• What to produce:
Go through the entries below and copy each line containing the word "computer".

• Data excerpts:
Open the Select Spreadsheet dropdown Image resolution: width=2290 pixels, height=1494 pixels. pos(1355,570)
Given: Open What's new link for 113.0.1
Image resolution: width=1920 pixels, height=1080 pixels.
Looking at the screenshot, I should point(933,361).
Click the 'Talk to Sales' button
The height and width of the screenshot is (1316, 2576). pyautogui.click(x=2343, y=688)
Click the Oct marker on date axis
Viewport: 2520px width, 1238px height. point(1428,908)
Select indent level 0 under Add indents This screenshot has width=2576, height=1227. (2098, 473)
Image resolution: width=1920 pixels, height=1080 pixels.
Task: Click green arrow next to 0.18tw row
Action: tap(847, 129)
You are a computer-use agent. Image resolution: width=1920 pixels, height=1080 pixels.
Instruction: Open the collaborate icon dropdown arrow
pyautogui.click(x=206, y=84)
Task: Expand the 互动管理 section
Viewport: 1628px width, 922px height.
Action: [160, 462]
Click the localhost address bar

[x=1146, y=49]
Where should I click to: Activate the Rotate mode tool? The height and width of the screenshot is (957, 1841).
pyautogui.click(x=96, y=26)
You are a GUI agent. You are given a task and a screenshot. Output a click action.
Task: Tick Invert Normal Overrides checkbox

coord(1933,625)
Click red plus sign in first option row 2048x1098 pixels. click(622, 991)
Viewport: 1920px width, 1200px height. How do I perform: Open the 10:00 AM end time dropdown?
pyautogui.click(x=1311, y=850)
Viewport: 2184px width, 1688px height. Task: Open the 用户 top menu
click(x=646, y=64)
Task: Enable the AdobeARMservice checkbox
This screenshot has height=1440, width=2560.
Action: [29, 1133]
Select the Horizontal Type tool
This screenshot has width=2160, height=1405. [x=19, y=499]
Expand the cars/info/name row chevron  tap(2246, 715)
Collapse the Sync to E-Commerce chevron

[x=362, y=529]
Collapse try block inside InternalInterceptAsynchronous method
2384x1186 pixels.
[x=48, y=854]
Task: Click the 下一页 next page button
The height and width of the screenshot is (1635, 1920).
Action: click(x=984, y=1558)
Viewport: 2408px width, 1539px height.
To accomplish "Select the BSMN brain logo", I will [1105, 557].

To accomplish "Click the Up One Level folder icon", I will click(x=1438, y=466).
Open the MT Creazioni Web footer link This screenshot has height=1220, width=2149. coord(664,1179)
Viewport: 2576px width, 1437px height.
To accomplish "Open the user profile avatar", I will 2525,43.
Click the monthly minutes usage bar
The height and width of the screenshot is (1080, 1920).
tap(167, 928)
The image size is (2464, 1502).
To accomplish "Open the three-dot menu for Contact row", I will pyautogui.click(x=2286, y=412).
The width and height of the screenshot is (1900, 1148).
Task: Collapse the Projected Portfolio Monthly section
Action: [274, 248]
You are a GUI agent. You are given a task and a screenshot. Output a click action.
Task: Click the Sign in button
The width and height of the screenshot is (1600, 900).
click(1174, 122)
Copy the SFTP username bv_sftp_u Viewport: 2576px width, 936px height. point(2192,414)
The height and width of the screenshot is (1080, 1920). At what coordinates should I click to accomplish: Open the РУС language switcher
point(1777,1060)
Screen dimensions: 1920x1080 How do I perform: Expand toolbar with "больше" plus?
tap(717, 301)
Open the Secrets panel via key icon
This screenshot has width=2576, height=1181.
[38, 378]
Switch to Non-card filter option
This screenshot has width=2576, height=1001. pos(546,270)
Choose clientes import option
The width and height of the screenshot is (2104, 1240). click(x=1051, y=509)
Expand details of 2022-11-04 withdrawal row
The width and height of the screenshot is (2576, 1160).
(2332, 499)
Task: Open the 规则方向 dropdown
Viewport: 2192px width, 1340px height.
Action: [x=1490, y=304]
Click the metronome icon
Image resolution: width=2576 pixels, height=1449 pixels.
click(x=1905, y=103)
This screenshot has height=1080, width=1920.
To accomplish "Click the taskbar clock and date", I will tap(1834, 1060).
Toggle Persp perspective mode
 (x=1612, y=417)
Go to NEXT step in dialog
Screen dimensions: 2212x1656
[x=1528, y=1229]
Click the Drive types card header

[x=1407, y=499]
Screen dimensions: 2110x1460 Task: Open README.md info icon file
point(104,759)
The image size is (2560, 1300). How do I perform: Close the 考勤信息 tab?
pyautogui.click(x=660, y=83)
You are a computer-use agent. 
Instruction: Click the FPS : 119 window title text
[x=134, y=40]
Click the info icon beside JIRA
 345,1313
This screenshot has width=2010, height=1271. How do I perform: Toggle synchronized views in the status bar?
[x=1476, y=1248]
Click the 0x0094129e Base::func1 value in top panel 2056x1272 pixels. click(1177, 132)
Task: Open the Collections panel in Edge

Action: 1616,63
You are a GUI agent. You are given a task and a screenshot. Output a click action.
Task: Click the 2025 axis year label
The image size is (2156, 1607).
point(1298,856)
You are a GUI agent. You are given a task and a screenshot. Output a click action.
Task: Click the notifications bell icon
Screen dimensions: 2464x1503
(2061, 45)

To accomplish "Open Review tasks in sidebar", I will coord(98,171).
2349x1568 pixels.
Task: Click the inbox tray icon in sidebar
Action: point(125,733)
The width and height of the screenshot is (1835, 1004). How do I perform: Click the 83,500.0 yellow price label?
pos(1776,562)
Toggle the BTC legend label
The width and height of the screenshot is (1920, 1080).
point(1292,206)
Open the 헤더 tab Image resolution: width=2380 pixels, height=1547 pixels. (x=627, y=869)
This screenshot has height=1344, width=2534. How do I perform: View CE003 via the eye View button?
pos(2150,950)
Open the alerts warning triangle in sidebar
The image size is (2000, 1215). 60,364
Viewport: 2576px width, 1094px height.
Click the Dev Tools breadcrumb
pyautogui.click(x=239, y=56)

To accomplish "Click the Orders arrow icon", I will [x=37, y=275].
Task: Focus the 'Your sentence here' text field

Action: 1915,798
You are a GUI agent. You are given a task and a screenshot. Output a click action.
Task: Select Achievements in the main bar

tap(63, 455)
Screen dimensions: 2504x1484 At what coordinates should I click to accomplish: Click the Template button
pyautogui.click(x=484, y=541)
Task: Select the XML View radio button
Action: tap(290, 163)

• Solution to this problem:
You are a computer-use agent. Image resolution: width=1920 pixels, height=1080 pixels.
You are a computer-use agent. 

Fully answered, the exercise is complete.